Simple fences constructed near airports could help shield nearby residents from pollution by funnelling emissions upwards, new research shows.
Researchers from several UK universities have demonstrated that fences known as baffles (a term describing structures that redirect fluids) constructed out of low-cost agricultural windbreak netting on lightweight frames could act as a ‘virtual chimney’.
‘Airfield surfaces are typically covered with grass, over which the wind can blow freely,’ said project lead Dr Mike Bennett of Manchester Metropolitan University, in a statement.
‘An array of baffles makes the surface rough in an aerodynamic sense. This sucks the momentum out of the exhaust jet, allowing its natural buoyancy to come into play. By suitably angling the baffles, we can also give the exhaust an upwards push, encouraging it to rise away from the ground.
The researchers, which included members from Cambridge, Cranfield and Southampton universities, successfully tested an array of three rows of baffles angled between 40° and 60° in order to optimise the vertical flow and ensure they didn’t blow over.
‘Although the exhaust will still disperse to the ground eventually, it will do so at a lower concentration,’ added Bennett. ‘We might hope to see a reduction in surface concentrations of around 50 per cent at the perimeter fence behind the place where aircraft are taking off.’

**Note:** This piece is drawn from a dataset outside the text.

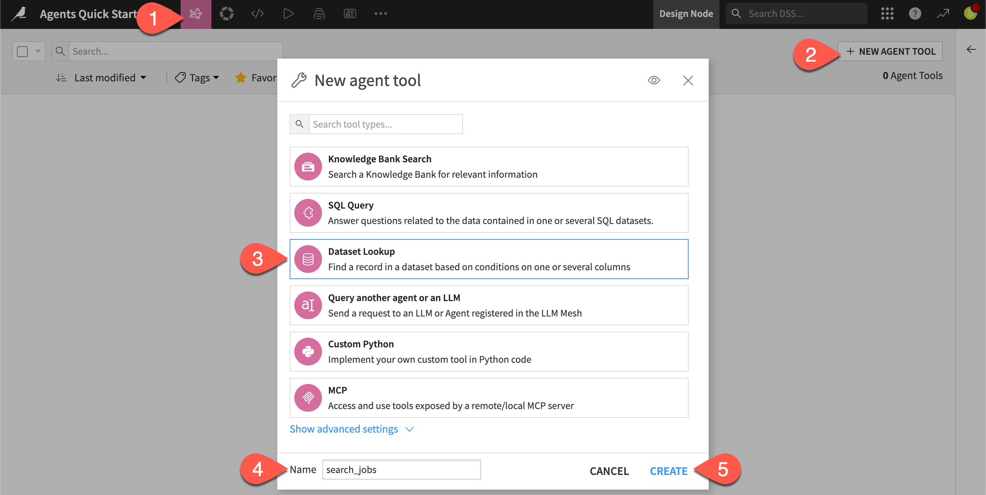Expand the Show advanced settings section
This screenshot has height=495, width=986.
pos(344,429)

The test baffles were only designed to be temporary prototypes so a permanent installation may look very different. Each one had to be robust enough to withstand the 80–90-knot blast from a jet engine, but flimsy enough to collapse harmlessly if an aircraft were to hit it.
The prototypes were less than the height of a person and around 2m wide but permanent fences could be much narrower, although a full-scale installation would need an area of around 1,000m2 behind a runway to be fully effective.

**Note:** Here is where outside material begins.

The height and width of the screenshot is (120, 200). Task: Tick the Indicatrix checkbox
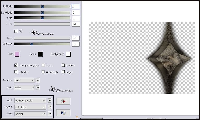point(16,72)
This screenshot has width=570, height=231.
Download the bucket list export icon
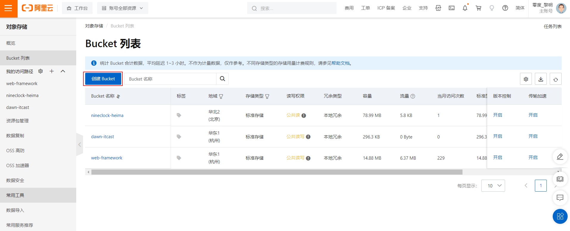point(541,79)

The tests also showed that the baffles reduced engine noise and jet blast on the airport perimeter.
‘There’s no reason why baffles couldn’t start to be installed at airports within two or three years,’ said Bennett. ‘From the point of view of local air quality, they represent a quick, cheap supplement to developing low-NOx [nitrogen oxides] jet engines.’
The project was funded through the EPSRC’s Airport Energy Technologies Network (AETN).